Frequently asked questions
Can you take photos while heliskiing?
Yes, you can take photos and film while heliskiing, and most guests come home with wonderful footage of their trip. The one firm rule is that photography must never compromise safety or slow the group down. Always follow your guide, keep your equipment secured with leashes so nothing can fall or interfere with the helicopter, and put the camera away the moment the guide needs your attention. The mountain and the group come first, and the pictures come second. Within those limits there is enormous scope to capture the untracked snow, the huge Arctic landscapes and the sea-to-summit descents that make Iceland so photogenic.
What camera is best for heliskiing?
The best camera for heliskiing is the one you can use safely and quickly without taking your focus off the mountain. A small action camera on a chest or helmet mount is the most popular choice because it is rugged, hands-free once set up and ideal for filming powder skiing while you move. If you want higher-quality stills and are comfortable managing it, a compact or mirrorless camera on a secure strap can produce beautiful landscape and portrait shots at the top of a run. Whatever you bring, keep batteries warm, use leashes, and never let the equipment become a distraction while skiing or around the helicopter.
How do you photograph skiing in bright snow?
Bright snow fools most cameras into underexposing, so photos of skiers come out grey and muddy. The fix is to deliberately brighten your exposure, using exposure compensation of roughly one to two stops on a camera that allows it, so the snow reads as clean and white rather than dull grey. Use a fast shutter speed to freeze the action and spray, shoot with the good light behind or to the side of you, and check your screen to confirm the snow looks bright without losing all detail in the highlights. Including a skier or the landscape for scale gives the brightness something to frame.

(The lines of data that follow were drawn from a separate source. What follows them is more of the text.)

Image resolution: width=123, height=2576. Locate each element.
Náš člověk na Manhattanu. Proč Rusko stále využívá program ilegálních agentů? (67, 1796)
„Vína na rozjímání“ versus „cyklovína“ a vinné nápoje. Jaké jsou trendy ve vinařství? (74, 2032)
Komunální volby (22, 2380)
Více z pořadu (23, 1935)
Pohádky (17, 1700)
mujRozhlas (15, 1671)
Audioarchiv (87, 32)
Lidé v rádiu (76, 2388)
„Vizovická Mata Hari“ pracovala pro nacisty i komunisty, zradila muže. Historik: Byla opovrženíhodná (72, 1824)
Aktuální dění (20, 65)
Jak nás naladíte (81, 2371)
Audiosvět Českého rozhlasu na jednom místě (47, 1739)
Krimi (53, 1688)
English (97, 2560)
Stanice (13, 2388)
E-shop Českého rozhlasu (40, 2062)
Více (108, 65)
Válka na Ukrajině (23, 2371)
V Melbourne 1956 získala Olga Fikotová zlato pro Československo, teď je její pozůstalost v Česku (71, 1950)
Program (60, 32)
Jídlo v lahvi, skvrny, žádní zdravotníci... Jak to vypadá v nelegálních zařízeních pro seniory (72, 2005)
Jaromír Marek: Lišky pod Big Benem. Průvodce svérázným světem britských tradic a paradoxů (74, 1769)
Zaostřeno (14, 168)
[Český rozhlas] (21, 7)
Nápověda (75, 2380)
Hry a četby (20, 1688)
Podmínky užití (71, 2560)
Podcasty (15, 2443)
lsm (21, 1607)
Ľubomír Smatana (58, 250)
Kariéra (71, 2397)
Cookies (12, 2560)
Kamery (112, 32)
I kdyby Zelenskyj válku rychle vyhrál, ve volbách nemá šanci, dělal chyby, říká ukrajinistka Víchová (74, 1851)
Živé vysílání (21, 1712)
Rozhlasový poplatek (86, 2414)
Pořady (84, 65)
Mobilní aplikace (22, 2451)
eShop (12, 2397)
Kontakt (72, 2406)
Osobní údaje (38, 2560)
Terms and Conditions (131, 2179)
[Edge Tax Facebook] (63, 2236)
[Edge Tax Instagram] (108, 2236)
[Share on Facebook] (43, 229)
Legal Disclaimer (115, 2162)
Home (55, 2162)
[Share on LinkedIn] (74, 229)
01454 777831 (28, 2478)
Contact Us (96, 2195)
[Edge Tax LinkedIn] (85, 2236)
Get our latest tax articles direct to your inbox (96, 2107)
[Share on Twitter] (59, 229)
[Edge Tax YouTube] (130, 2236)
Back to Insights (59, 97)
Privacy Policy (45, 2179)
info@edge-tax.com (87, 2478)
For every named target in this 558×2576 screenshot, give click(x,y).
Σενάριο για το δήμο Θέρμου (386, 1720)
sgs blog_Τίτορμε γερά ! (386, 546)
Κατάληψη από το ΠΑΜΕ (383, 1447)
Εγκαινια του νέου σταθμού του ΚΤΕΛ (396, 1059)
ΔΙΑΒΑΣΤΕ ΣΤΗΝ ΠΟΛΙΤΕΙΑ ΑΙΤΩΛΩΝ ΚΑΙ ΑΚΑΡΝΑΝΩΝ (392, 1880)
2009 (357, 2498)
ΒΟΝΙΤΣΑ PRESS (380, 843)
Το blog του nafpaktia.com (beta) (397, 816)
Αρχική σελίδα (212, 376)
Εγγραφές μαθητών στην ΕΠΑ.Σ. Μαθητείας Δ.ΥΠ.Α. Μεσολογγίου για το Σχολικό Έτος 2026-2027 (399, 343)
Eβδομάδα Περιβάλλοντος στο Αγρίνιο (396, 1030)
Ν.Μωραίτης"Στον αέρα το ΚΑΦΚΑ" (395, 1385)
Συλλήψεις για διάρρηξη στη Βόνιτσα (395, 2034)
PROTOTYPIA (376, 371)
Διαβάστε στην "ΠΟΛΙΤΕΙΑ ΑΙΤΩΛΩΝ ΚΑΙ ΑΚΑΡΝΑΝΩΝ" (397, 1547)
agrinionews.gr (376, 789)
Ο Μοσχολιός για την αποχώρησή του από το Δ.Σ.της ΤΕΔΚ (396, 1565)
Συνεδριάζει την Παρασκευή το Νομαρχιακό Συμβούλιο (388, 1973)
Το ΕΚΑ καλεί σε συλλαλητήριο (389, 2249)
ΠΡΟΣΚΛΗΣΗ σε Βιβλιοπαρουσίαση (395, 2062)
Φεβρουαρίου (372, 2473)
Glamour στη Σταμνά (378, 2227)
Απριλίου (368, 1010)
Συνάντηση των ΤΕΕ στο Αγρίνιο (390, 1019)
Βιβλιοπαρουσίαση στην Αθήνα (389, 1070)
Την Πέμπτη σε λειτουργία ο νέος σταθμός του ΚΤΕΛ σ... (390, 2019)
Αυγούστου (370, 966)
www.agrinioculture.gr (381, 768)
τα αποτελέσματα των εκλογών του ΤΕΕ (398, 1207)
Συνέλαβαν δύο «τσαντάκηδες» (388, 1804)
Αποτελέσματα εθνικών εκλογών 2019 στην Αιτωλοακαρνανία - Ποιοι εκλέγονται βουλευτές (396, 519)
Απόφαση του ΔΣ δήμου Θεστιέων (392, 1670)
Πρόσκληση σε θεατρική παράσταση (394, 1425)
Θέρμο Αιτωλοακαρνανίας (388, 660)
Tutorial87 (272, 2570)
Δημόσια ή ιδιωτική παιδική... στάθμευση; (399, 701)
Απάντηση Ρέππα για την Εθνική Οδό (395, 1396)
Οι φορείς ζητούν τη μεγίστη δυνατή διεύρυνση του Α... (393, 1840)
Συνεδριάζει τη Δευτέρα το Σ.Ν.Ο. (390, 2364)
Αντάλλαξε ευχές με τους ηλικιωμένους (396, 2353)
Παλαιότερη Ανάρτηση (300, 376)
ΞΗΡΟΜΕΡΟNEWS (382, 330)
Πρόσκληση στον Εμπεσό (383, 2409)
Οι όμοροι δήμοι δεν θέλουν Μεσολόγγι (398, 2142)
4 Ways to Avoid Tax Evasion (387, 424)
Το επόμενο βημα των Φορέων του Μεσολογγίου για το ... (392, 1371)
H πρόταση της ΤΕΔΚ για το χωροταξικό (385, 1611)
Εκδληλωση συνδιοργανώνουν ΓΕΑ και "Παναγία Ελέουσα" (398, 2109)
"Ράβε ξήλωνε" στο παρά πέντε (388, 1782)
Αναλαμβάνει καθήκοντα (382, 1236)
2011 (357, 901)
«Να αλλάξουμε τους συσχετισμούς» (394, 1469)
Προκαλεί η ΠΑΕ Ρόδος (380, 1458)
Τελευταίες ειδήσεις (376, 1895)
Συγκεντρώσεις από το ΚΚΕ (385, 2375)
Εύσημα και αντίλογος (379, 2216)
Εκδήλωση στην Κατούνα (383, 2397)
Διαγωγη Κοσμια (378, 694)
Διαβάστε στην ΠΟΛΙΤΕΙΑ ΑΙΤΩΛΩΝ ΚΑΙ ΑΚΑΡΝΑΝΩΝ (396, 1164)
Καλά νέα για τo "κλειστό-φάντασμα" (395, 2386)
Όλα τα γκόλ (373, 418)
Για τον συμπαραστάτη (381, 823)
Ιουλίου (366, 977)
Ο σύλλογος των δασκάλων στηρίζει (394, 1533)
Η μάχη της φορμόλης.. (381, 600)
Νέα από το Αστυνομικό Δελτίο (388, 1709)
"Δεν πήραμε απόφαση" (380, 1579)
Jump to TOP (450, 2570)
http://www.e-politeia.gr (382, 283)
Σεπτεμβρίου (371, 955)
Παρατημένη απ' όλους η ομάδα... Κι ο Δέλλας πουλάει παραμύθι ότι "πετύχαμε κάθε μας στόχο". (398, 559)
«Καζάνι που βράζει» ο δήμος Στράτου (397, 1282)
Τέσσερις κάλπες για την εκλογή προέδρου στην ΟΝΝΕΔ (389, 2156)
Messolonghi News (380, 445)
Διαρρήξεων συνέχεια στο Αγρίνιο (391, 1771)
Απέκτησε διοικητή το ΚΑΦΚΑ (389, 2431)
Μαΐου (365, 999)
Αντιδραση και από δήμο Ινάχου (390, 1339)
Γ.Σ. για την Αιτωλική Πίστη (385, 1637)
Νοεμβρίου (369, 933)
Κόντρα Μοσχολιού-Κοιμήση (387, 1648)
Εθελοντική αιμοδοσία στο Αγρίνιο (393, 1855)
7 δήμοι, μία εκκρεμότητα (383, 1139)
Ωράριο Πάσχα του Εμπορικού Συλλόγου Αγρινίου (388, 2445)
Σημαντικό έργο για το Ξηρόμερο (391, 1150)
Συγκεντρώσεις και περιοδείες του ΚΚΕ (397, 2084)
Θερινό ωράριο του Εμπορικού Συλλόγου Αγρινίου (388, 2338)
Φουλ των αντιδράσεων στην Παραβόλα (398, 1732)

How do you keep camera batteries working in the cold?
Cold drains camera and action-camera batteries quickly, so the key is to keep spares warm. Carry two or three fully charged batteries in an inside pocket close to your body, and swap the cold one out when it fades rather than assuming it is dead. Charge everything overnight, keep the camera itself out of the wind between shots, and be aware that a battery that seems flat in the cold will often recover once it warms up again. Managing power this way means you are never left without a working camera at the best moment of the day.
Do you need special gear to film powder skiing?
You do not need expensive or specialist gear to film powder skiing well. A rugged action camera on a secure chest mount, a spare battery or two kept warm, and a bit of technique will get you excellent results. What matters far more than the equipment is how you use it: follow smooth lines, frame the skier against the huge Iceland landscape, keep the horizon level, and always prioritise safe skiing over the shot. Anything that could snag, fall or distract you should be left behind, because the mountain always comes first.